Arkadaşım o süreçte evini satmaya karar verdi ve aynı zamanda buradan gitmek için işyerinden tayin istemişti. Artık ne bu evde ne de Ankara’da yaşamak istemiyordu.

Komisyoncu para kazanmasın diye internete ev ilanı verdiysek de bakmaya gelenler yarım yamalak evi almak istemediler. Bankadan uzun vadeli borç para çekerek kapı ve pencerelerin siparişini verdik. Evin sadece dış kapısı vardı. İşçiler tuvalet kapısı da dahil olmak üzere evin tüm kapılarını söküp götürmüşler ve Sakalar’da satmışlardı. Sipariş verdiğimiz bizim eski arkadaşımızın peşin para beklentisini karşılamayınca o yıl kapılar gelmedi. Alçı ve boya badanayı kendimiz yaptık.

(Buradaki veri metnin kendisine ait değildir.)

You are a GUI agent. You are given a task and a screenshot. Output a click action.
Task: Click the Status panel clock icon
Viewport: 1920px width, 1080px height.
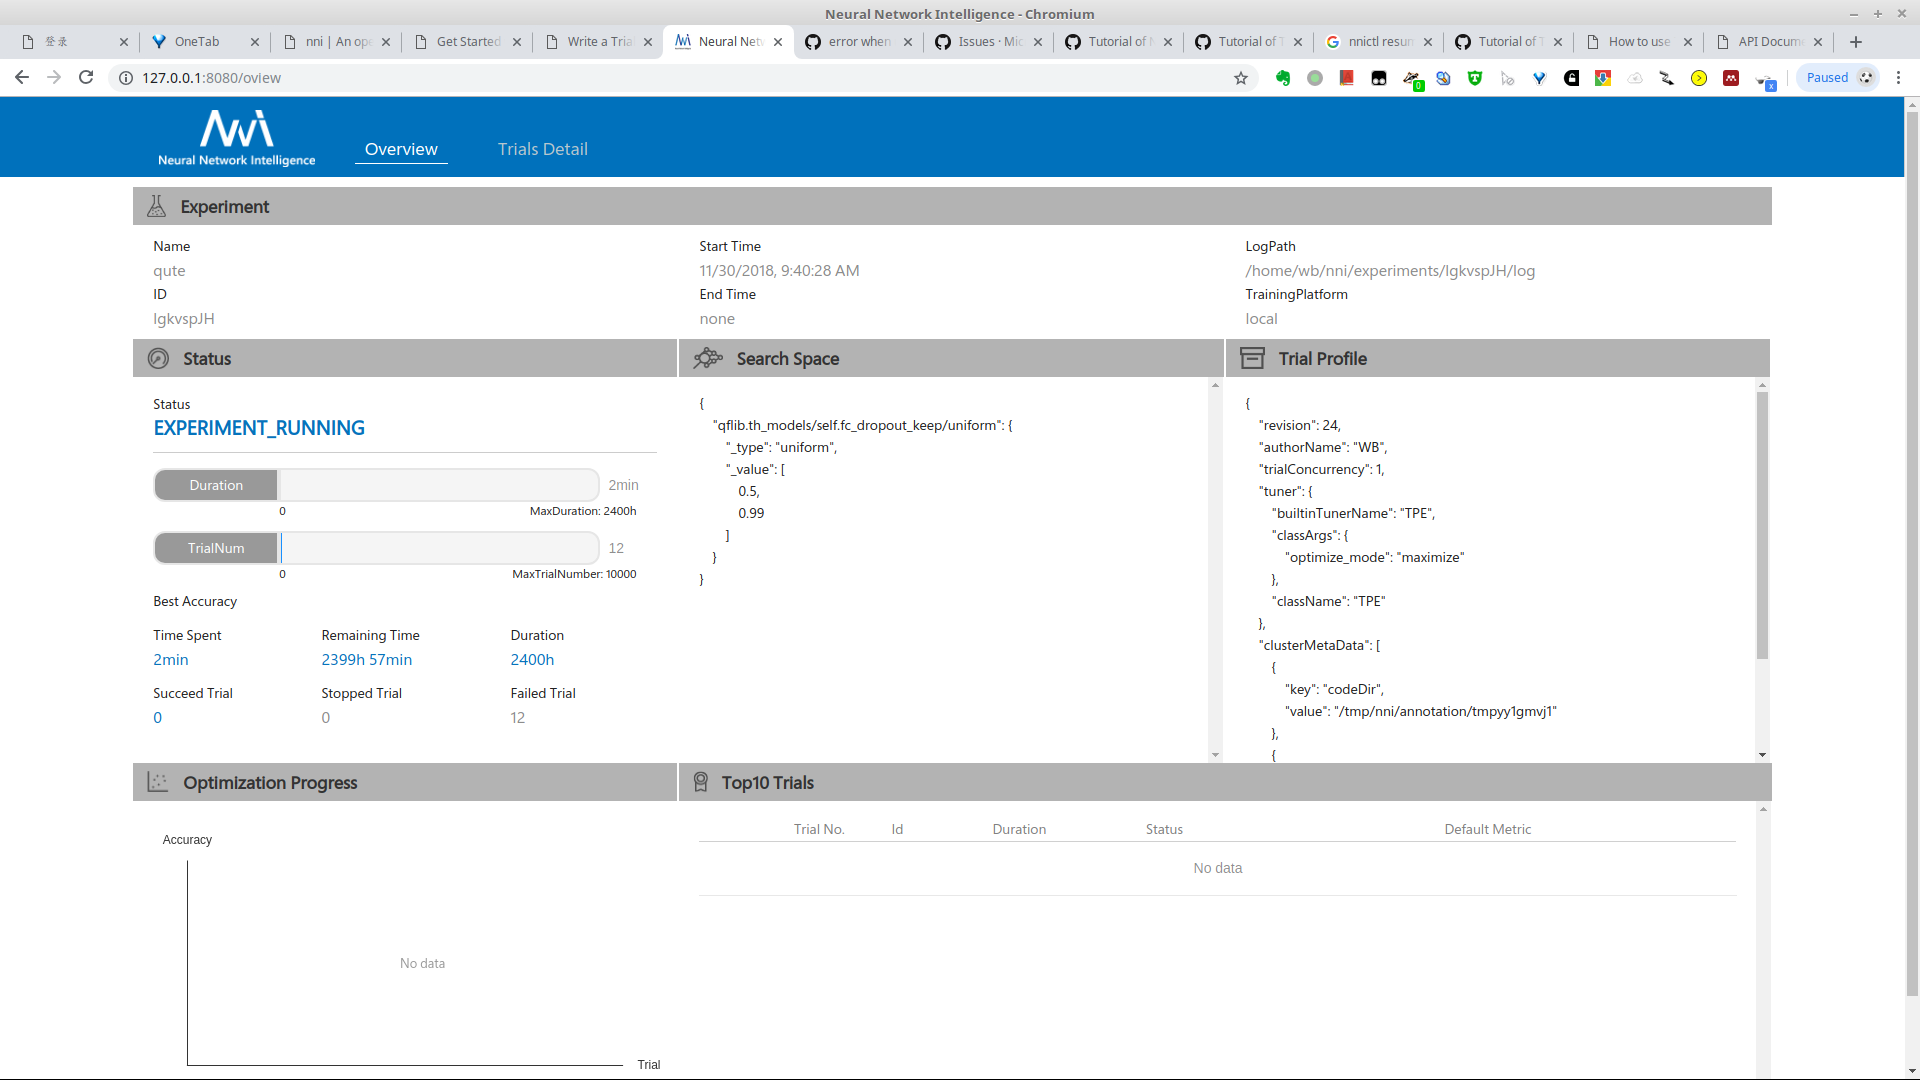click(159, 358)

Merdiven basamaklarına kendimiz parke döşedik. Sonunda ev dört dörtlük olmasa da dört üçlük veya ikilik olmuştu.

Kombi alamadık ama son paramızla bir elektrikli soba aldık. Arkadaşım Ankara’nın o soğuk kış günlerini çoğunlukla battaniye altında geçirdi. Mutfakta küçük bir elektrik ocağı ve tüp gaz kullanmak zorunda kalmıştı.

Bahar aylarına geldiğimizde birkaç kişi eve baktı ve en sonunda iki hasta çocuğuyla yaşama tutunmaya çalışan bir kadına satıldı. Kadının adına tapu belgesi çıkartılması için bir yakınına vekâletname çıkartarak işini noktalamış oldu. Parayı elektronik posta yoluyla hesabına yatırmışlardı.

Arkadaşım kadıncağıza çok acıdığından dolayı bu üç katlı evin eşyasının yarısından çoğunu yeni ev sahibine parasız bıraktıktan sonra küçük bir yerleşim birimine taşındı.

Dün hastanede iğnemi yaptırdıktan sonra kestirme yoldan değil de bu evin önünden geçtim. Uzaktan bakınca evin bahçesinde bir erkeğin çalıştığını gördüm. Bahçe kapısından seslenerek evi satın alan kadını sordum. Kadının bu eve hiç taşınmadığını kendisinin oturduğunu söyledi. Meğer senaryo yazıcı kadın emlak çalışanlarındanmış. Bu evi alan kişi de tadilat sırasında çalışan işçilerden biriymiş.